▶ **WHAT IS EXPECTED**
Restate the records that follow. Every word must match.

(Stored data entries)
==*==

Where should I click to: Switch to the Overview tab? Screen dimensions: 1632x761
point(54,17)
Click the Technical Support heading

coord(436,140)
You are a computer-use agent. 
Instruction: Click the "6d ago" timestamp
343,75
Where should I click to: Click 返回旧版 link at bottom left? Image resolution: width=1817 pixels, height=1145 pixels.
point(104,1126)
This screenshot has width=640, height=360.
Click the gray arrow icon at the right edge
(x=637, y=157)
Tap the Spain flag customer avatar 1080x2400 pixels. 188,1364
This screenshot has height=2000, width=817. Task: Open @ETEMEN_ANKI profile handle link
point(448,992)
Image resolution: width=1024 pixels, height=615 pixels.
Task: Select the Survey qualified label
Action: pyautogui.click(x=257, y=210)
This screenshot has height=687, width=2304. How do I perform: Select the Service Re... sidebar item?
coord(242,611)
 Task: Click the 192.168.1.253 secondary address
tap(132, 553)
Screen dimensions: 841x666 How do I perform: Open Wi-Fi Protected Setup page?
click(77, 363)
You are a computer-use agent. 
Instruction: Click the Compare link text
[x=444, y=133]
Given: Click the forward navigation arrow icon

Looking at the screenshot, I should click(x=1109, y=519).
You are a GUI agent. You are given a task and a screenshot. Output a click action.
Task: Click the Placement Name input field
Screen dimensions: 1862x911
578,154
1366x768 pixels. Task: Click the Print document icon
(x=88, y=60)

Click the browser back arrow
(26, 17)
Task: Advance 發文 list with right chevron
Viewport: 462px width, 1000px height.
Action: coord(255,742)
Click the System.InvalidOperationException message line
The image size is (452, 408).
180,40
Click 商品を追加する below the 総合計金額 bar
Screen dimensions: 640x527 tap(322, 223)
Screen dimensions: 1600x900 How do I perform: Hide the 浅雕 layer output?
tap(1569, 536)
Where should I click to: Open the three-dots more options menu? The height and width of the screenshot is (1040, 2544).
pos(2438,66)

==*==

▶ **YOUR SOLUTION**
Where should I click to: Switch to the Overview tab? Screen dimensions: 1632x761
point(54,17)
Click the Technical Support heading

coord(436,140)
You are a computer-use agent. 
Instruction: Click the "6d ago" timestamp
343,75
Where should I click to: Click 返回旧版 link at bottom left? Image resolution: width=1817 pixels, height=1145 pixels.
point(104,1126)
This screenshot has width=640, height=360.
Click the gray arrow icon at the right edge
(x=637, y=157)
Tap the Spain flag customer avatar 1080x2400 pixels. 188,1364
This screenshot has height=2000, width=817. Task: Open @ETEMEN_ANKI profile handle link
point(448,992)
Image resolution: width=1024 pixels, height=615 pixels.
Task: Select the Survey qualified label
Action: pyautogui.click(x=257, y=210)
This screenshot has height=687, width=2304. How do I perform: Select the Service Re... sidebar item?
coord(242,611)
 Task: Click the 192.168.1.253 secondary address
tap(132, 553)
Screen dimensions: 841x666 How do I perform: Open Wi-Fi Protected Setup page?
click(77, 363)
You are a computer-use agent. 
Instruction: Click the Compare link text
[x=444, y=133]
Given: Click the forward navigation arrow icon

Looking at the screenshot, I should click(x=1109, y=519).
You are a GUI agent. You are given a task and a screenshot. Output a click action.
Task: Click the Placement Name input field
Screen dimensions: 1862x911
578,154
1366x768 pixels. Task: Click the Print document icon
(x=88, y=60)

Click the browser back arrow
(26, 17)
Task: Advance 發文 list with right chevron
Viewport: 462px width, 1000px height.
Action: coord(255,742)
Click the System.InvalidOperationException message line
The image size is (452, 408).
180,40
Click 商品を追加する below the 総合計金額 bar
Screen dimensions: 640x527 tap(322, 223)
Screen dimensions: 1600x900 How do I perform: Hide the 浅雕 layer output?
tap(1569, 536)
Where should I click to: Open the three-dots more options menu? The height and width of the screenshot is (1040, 2544).
pos(2438,66)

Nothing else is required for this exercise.